Top of RECORDED DATA

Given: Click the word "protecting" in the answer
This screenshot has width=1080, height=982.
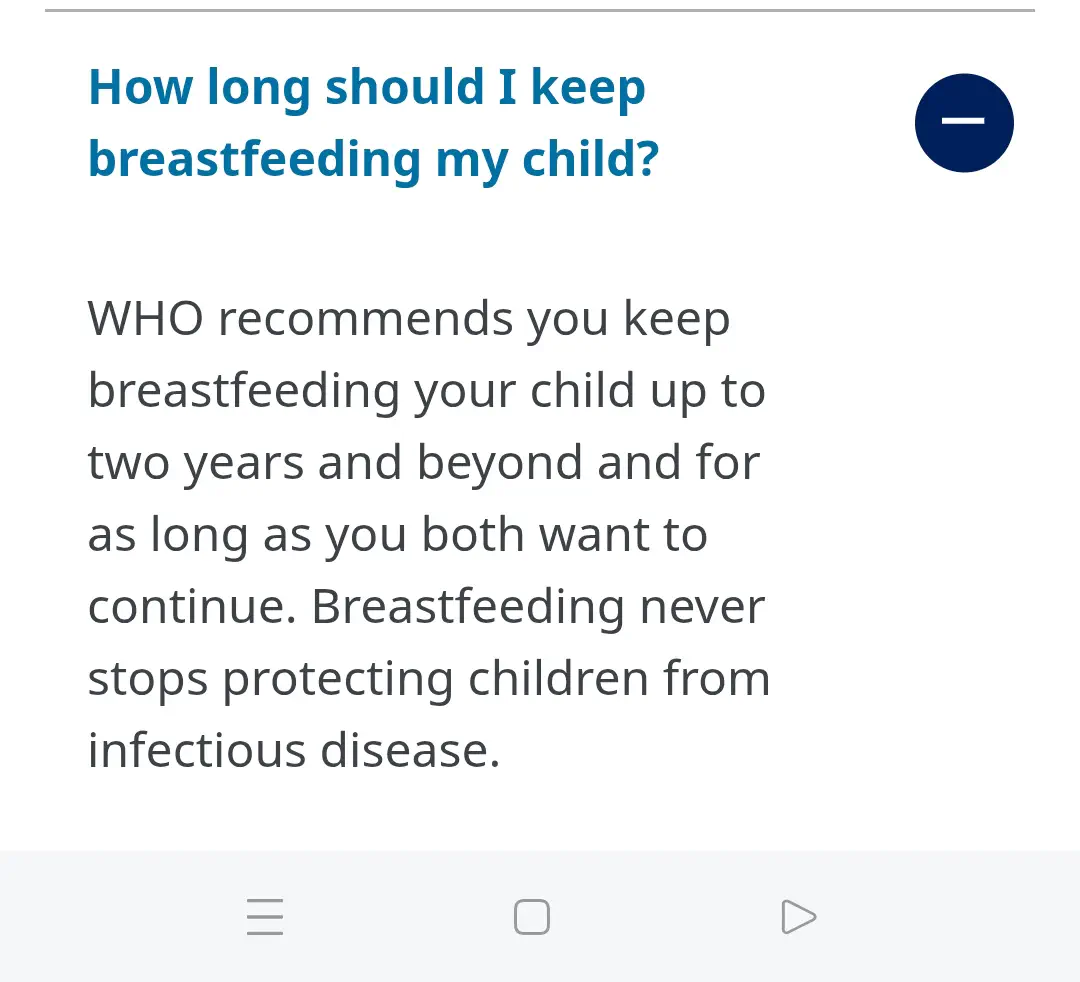Looking at the screenshot, I should pyautogui.click(x=338, y=679).
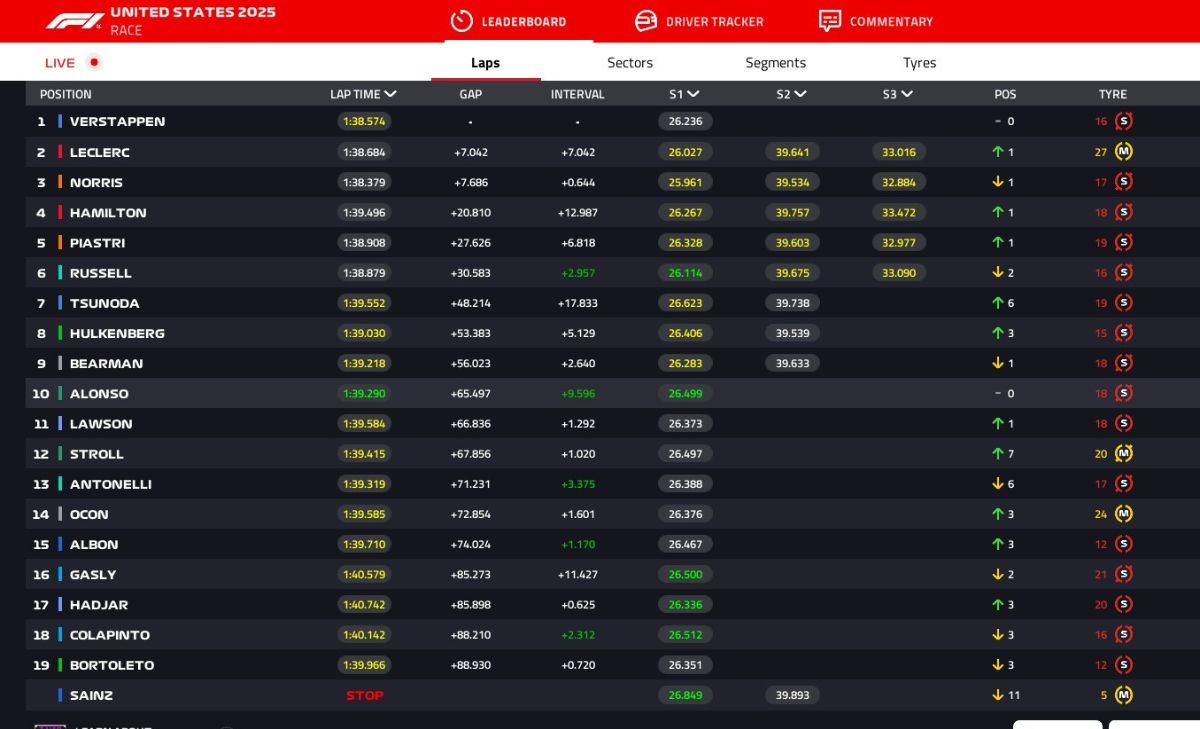Click the F1 logo in header

click(x=74, y=21)
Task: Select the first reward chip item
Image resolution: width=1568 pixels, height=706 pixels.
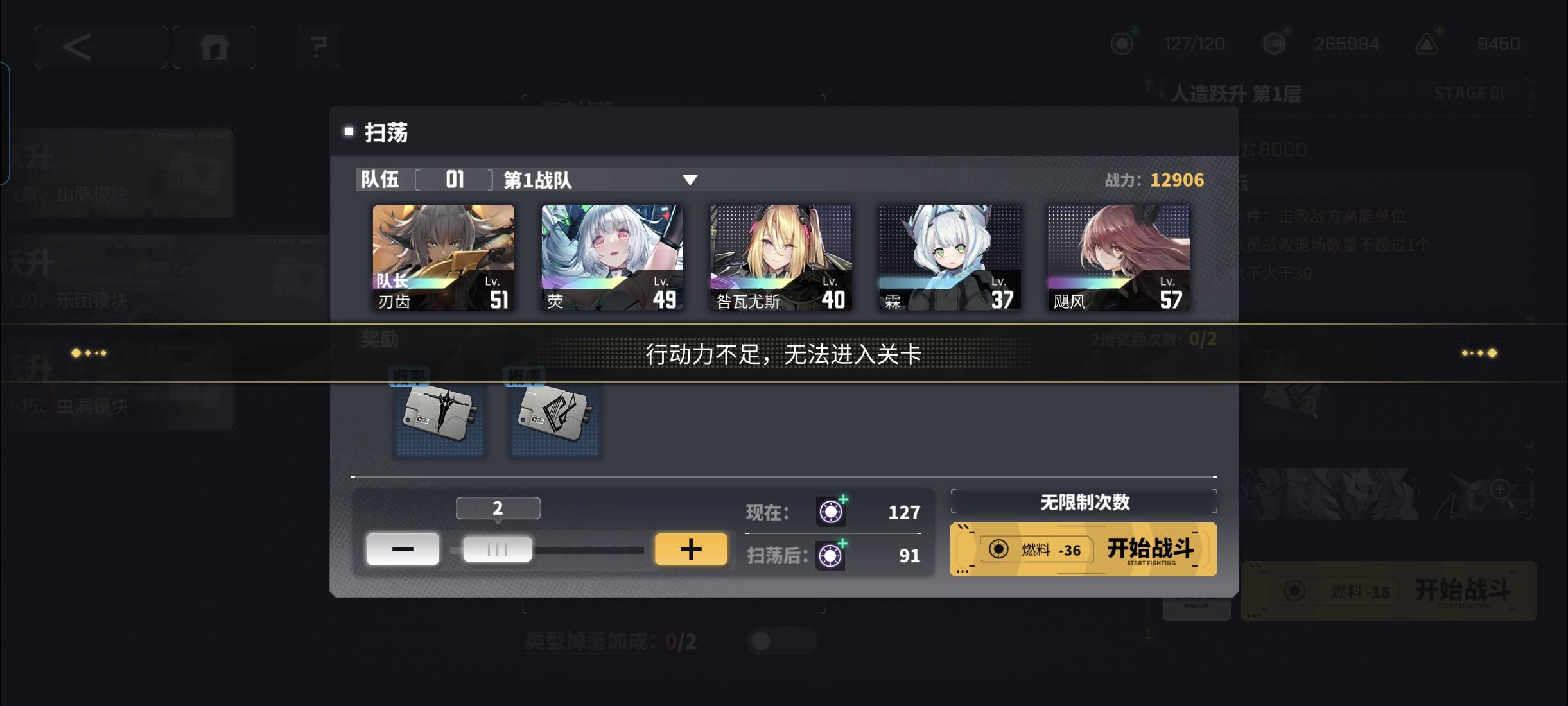Action: [439, 413]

Bottom of RECORDED DATA

§ **ASSIGNED TASK**
Would you please reproduce verbatim the run of lines that opens the listing and ends with the line holding "Task: Select the first reward chip item", and only that run, leaving every picture out?

§ **RESPONSE AREA**
Given: Click the word "protecting" in the answer
This screenshot has width=1080, height=982.
Looking at the screenshot, I should pyautogui.click(x=338, y=679).
Click the F1 logo in header

click(x=74, y=21)
Task: Select the first reward chip item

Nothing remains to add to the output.